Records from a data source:
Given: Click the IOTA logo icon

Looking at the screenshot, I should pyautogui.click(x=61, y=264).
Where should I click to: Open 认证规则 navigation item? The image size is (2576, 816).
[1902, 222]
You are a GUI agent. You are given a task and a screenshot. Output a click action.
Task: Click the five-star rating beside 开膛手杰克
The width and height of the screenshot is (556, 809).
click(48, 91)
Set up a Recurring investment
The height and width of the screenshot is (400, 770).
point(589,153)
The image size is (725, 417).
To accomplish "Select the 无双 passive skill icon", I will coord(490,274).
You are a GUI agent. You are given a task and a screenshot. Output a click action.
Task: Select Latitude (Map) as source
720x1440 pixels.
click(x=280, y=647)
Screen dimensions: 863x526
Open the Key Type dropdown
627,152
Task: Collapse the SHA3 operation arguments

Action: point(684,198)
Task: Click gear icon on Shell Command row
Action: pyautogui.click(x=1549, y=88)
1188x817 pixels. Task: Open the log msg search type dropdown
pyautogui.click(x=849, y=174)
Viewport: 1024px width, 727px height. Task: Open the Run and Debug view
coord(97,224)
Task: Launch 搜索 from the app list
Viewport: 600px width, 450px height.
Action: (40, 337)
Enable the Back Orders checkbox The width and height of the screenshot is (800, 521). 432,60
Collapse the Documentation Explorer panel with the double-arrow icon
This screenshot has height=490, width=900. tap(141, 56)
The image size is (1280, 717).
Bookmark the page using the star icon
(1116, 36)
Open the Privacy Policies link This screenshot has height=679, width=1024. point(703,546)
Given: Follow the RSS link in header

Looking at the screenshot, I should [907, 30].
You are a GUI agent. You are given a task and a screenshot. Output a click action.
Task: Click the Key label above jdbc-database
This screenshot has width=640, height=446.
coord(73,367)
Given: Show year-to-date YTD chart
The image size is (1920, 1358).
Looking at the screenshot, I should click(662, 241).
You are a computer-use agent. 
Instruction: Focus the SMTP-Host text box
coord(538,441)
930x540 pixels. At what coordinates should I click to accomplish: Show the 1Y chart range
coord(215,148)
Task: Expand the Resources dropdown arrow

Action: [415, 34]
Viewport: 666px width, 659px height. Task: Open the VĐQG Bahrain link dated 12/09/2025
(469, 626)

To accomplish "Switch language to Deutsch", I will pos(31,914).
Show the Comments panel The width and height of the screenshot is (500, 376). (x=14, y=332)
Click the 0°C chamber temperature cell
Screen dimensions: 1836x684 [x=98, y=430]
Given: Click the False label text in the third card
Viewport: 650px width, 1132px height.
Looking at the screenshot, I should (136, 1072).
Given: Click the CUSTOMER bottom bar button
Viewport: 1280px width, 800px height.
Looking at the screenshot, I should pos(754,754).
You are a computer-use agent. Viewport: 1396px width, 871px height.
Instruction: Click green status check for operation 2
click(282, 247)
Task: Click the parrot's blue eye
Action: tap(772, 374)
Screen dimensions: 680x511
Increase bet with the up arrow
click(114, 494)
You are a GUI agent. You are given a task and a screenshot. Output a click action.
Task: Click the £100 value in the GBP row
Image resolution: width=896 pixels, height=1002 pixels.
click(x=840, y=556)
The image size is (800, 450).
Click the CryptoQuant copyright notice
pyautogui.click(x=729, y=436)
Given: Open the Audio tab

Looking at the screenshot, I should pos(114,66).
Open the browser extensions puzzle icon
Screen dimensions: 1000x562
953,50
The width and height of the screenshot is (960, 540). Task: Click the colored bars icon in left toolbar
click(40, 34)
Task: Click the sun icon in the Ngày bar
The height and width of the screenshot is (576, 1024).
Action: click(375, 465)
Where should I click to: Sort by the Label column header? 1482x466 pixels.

WHAT YOU SHOULD DO: Each line carrying the string "computer" should be copied out from the entries.

SOLVED EXERCISE:
You are a computer-use agent. 
You are a computer-use agent. Viewport: 1396px width, 871px height.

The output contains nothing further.